12405 - 20170326 - "A Feeling of Humanity: Western Art from The Ken Ratner Collection" on view at Museum of the Big Bend - Alpine, TX - 17.09.2016-26.03.2017

Erin Hanson, Monument Clouds, 2013. Oil on linen board, 8 x 10.
A Feeling of Humanity: Western Art from The Ken Ratner Collection, is on display in the main gallery of the Museum of the Big Bend, located on the Sul Ross State University campus in Alpine, Texas. The exhibition features 70 works by both contemporary artists along with works by early 20th century painters including Kenneth Miller Adams, John French, Boardman Robinson, Georges Schreiber and Bettina Steinke. This exhibit explores and celebrates the beautiful in the ordinary. Included in the show are works by contemporary Texas artists Julie Davis, Tony Eubanks, David Forks and V…. Vaughan.

In 2014, museum director Liz Jackson and museum curator Mary Bones traveled to New York City to meet with Ratner to discuss the potential of exhibiting his unique collection at the Museum of the Big Bend. Enamored by Ratner’s story and collection, Jackson said, “We knew that his collection would be an extraordinary exhibit that we could bring to our patrons, visitors and community.”
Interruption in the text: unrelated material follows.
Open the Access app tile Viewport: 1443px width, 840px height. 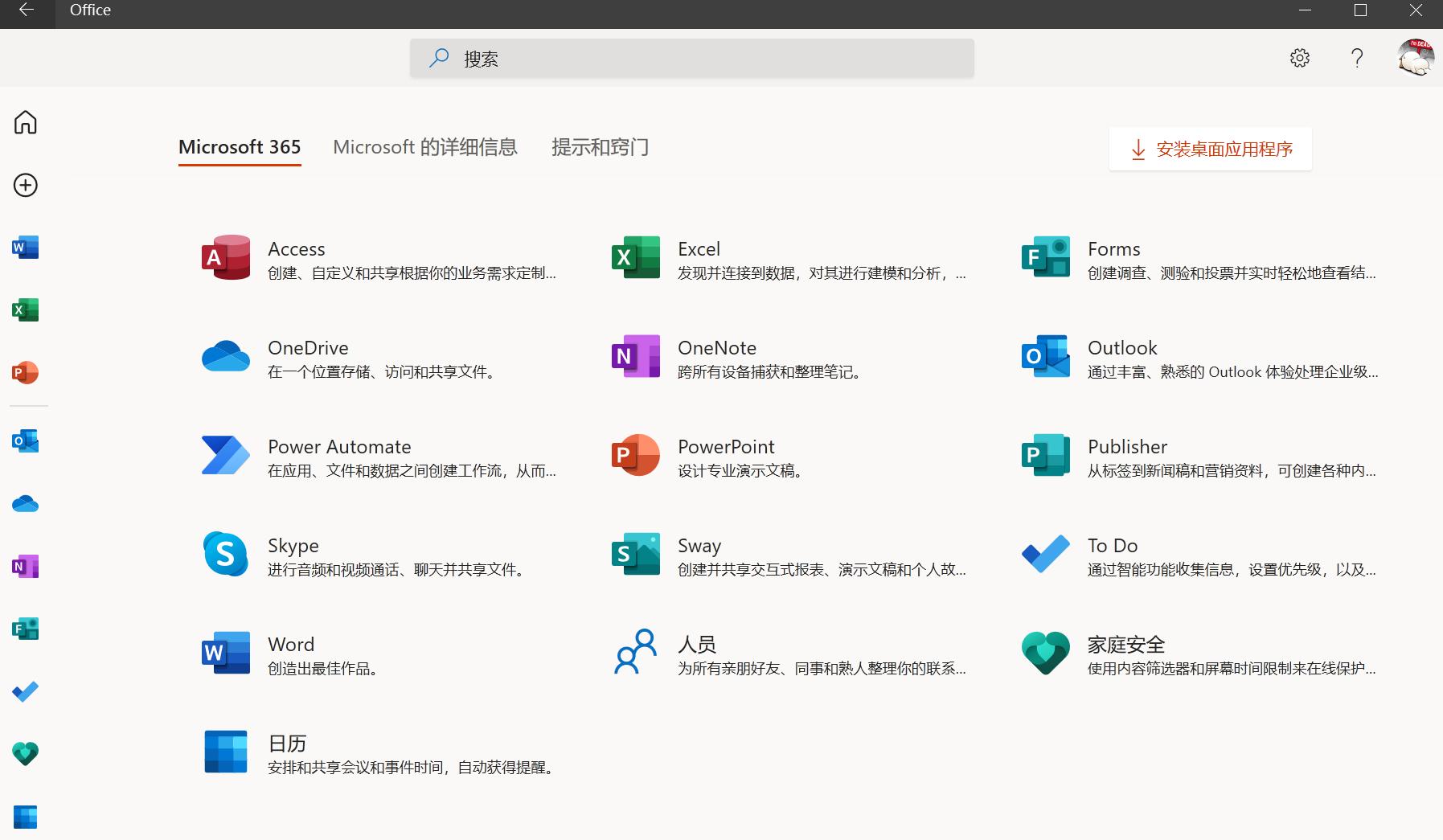(378, 259)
Growing up in a Harlem housing project, Ratner came from very humble beginnings. As a young boy, he felt empathy for the poor, the homeless, and those who lived on the edge. These experiences shaped both his career and the art that he collected: he was drawn to humanity. He initially collected works by the Ashcan School of artists--urban realists who documented street scenes of New York City in the early twentieth century.

After 20 years of collecting the Ashcan School artists, Ratner felt the need to support the artists of today. In 2008, or so, he attended a Sotheby's preview of important American paintings. There he came across two paintings by Gary Ernest Smith of western agrarian scenes that floored him. When he later learned of Smith's comment that "art is a way of addressing humanity," it heightened his interest in Smith and other western painters who had a humane response to their environment.

The Museum of the Big Bend is open from Tuesday-Saturday from 9 a.m.-5 p.m and Sunday from 1-5 p.m. Admission and parking are free.